*YOUR GOAL*: Every entry should be reproduced precisely, with each picture left out.

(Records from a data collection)
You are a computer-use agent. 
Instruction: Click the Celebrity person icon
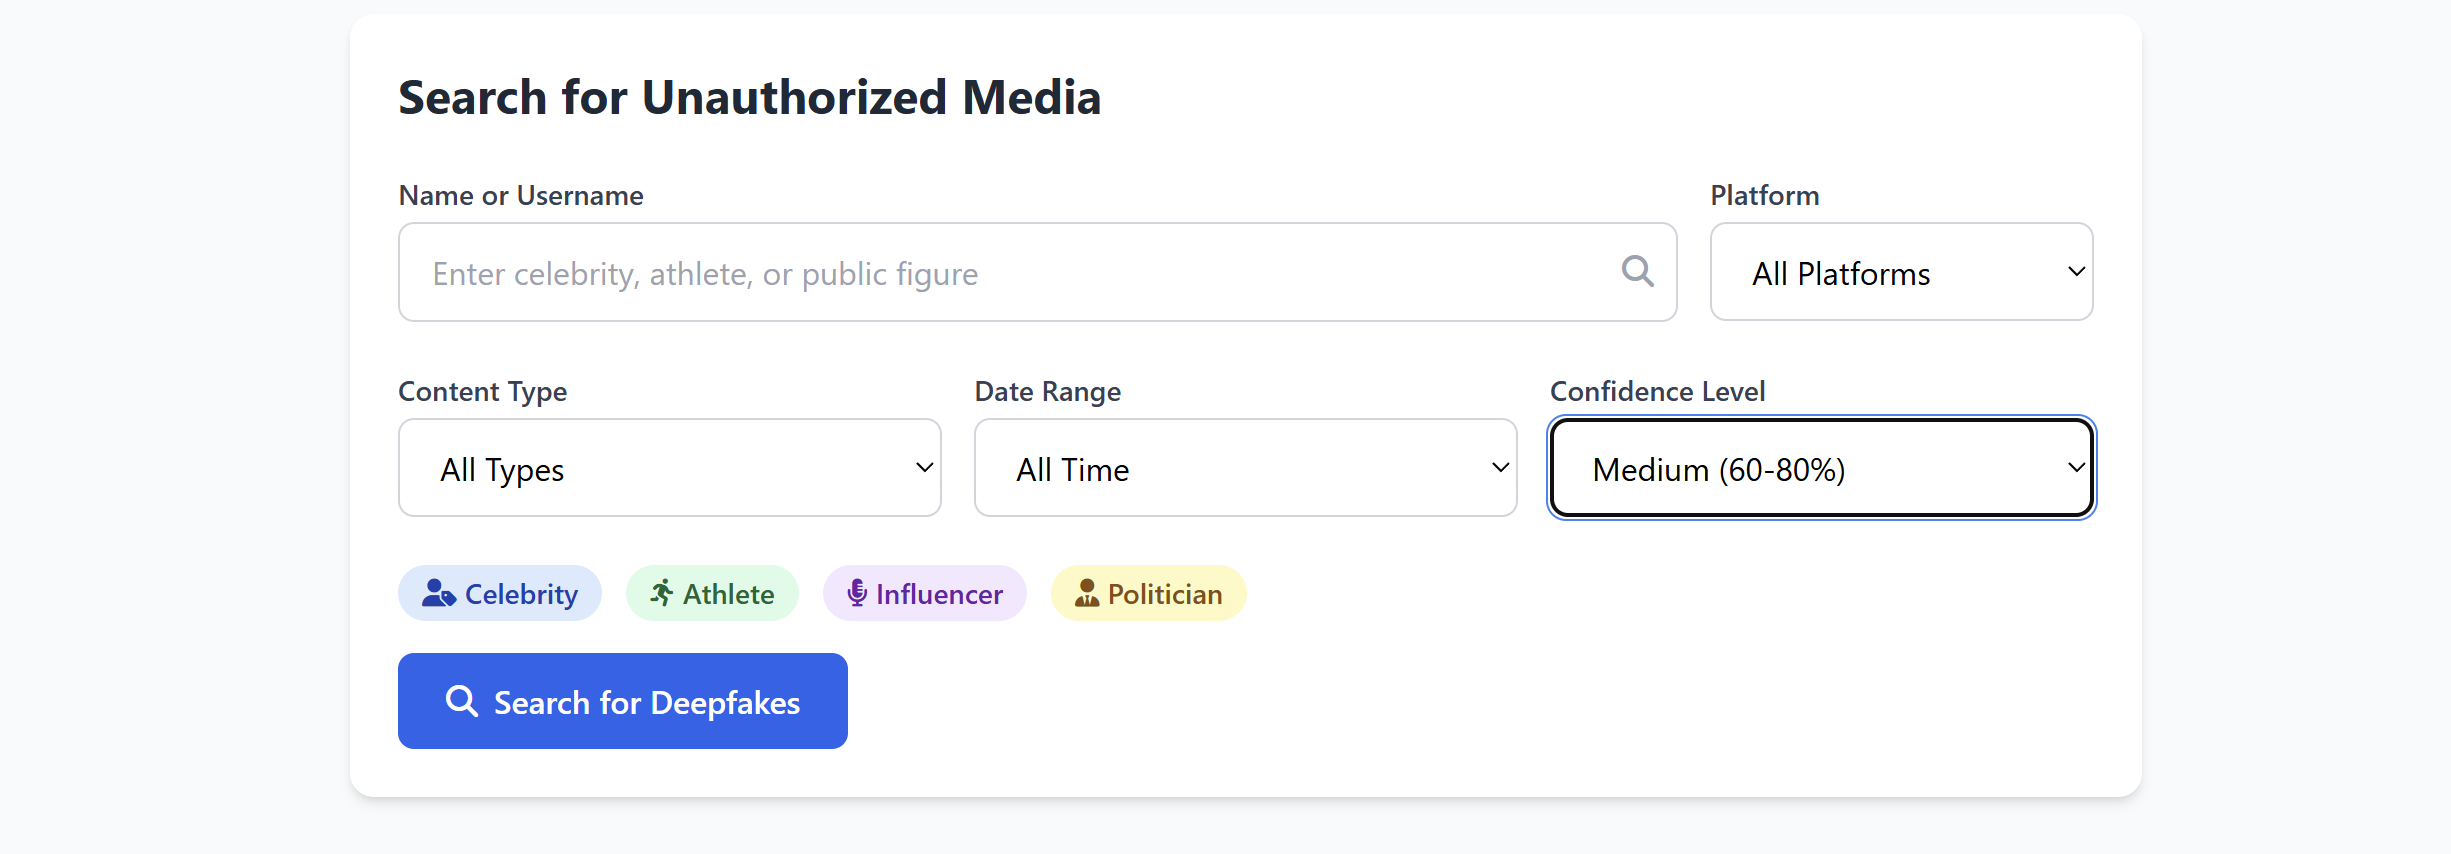click(438, 594)
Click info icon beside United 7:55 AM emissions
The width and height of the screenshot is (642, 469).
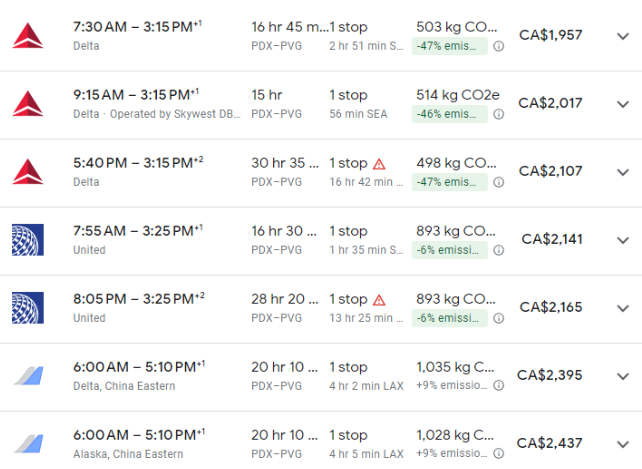coord(498,250)
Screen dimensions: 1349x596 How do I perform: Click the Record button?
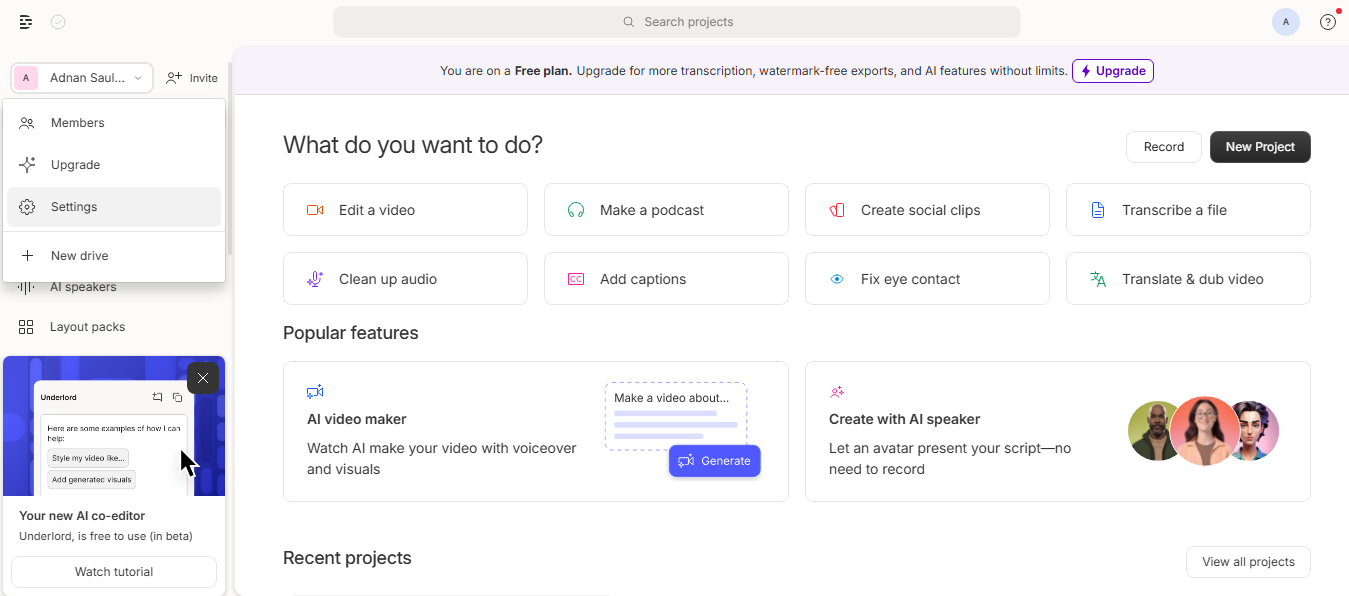click(x=1163, y=147)
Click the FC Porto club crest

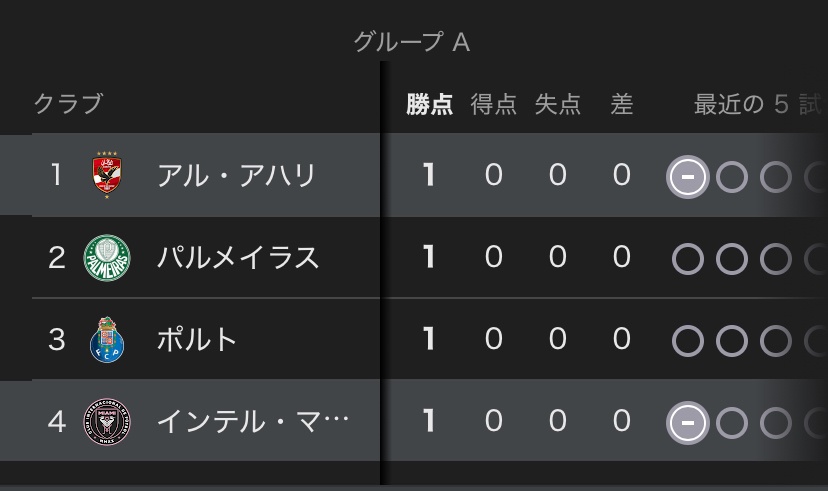tap(105, 339)
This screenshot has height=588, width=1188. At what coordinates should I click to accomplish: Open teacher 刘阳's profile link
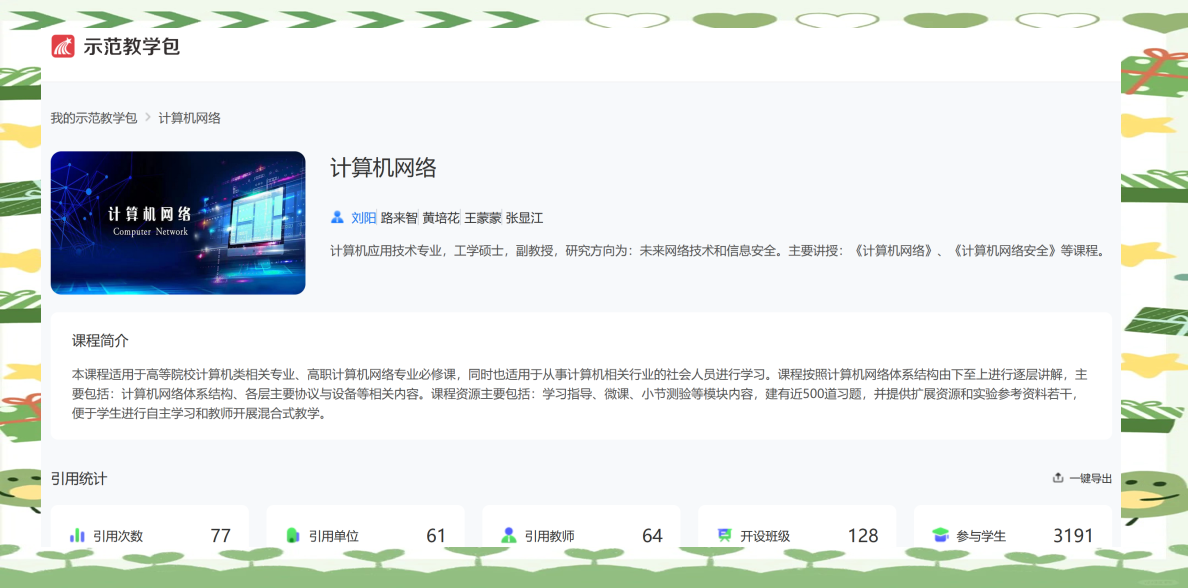click(x=364, y=218)
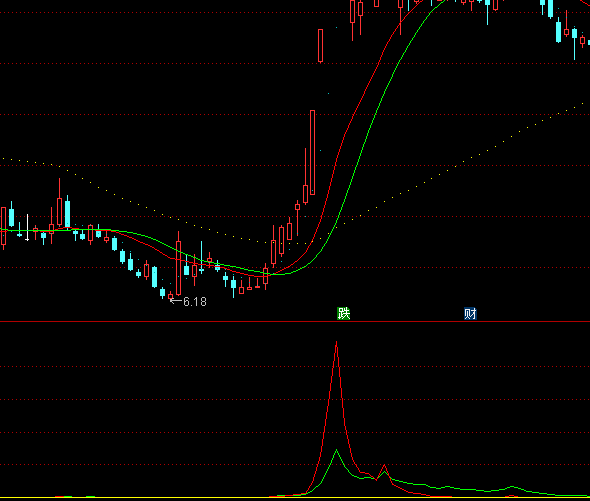Select the gap-up red candle above the rally
Image resolution: width=590 pixels, height=501 pixels.
point(321,46)
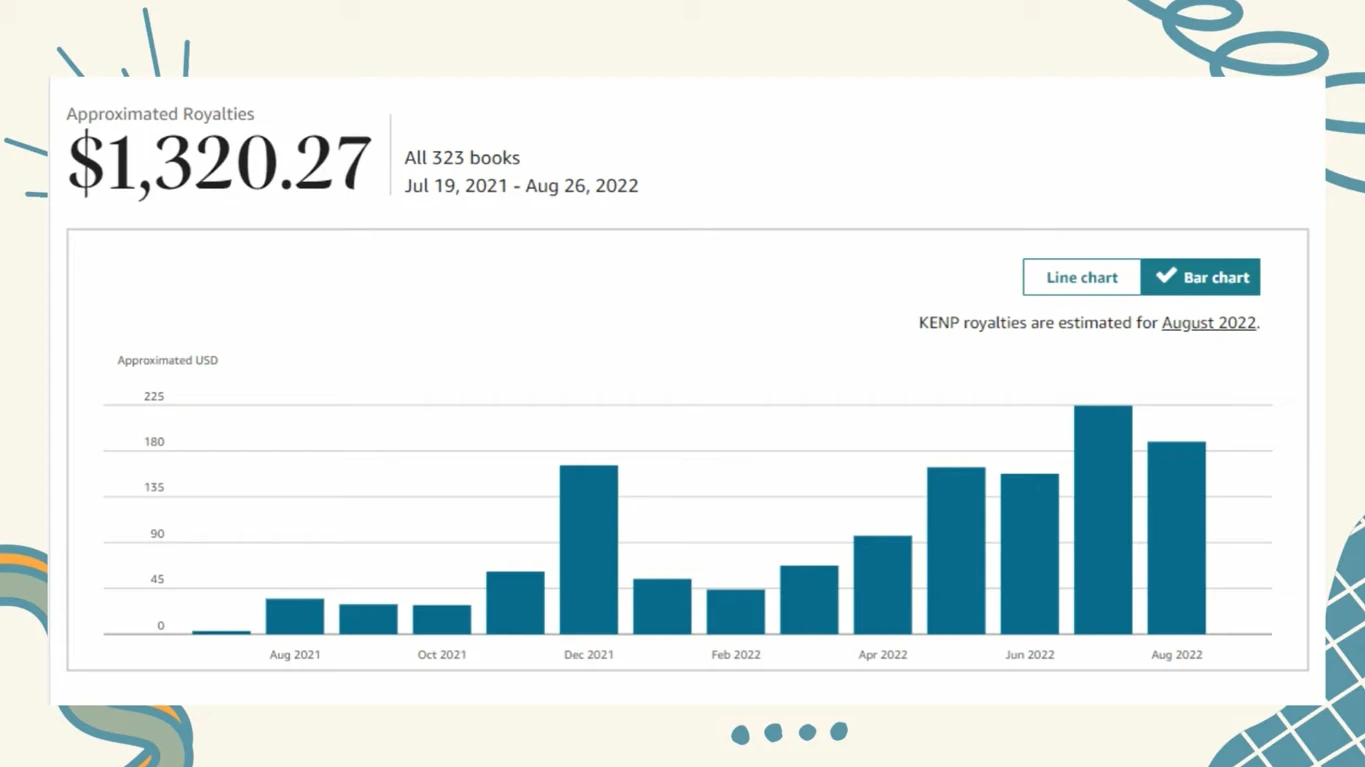This screenshot has width=1365, height=767.
Task: Click the All 323 books label
Action: (462, 158)
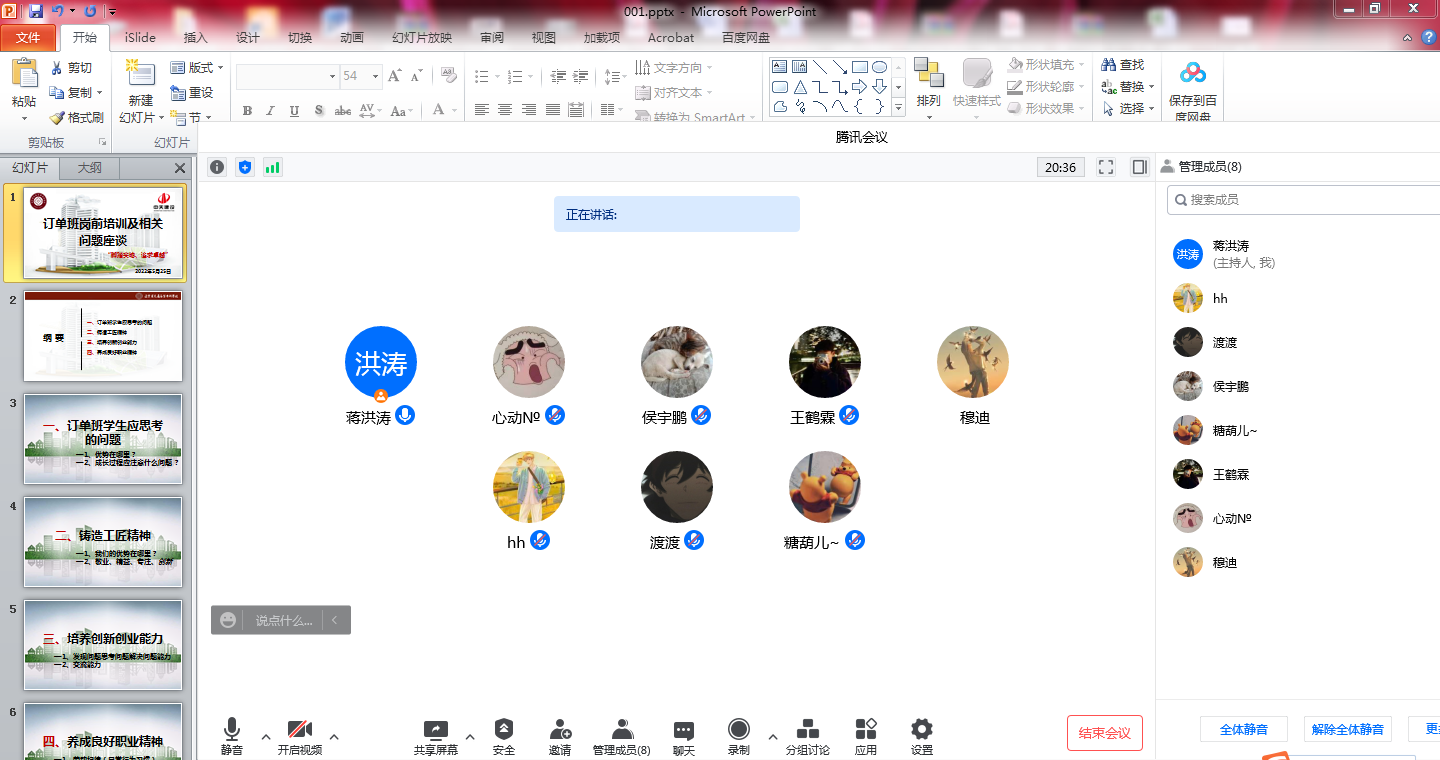Viewport: 1440px width, 760px height.
Task: Turn on video camera
Action: click(x=299, y=730)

*RESULT OF THIS EXERCISE*:
You are a computer-use agent. 
Instruction: Click the Celebrity person icon
click(438, 594)
Click info icon beside United 7:55 AM emissions
The width and height of the screenshot is (642, 469).
coord(498,250)
Screen dimensions: 1349x596 How do I perform: Click the Record button?
click(x=1163, y=147)
Click the FC Porto club crest

tap(105, 339)
This screenshot has height=588, width=1188. At what coordinates should I click to accomplish: Open teacher 刘阳's profile link
click(x=364, y=218)
Select the gap-up red candle above the rally
Image resolution: width=590 pixels, height=501 pixels.
point(321,46)
This screenshot has width=1365, height=767.
Task: Click the All 323 books label
Action: (462, 158)
Viewport: 1440px width, 760px height.
Task: Turn on video camera
Action: click(x=299, y=730)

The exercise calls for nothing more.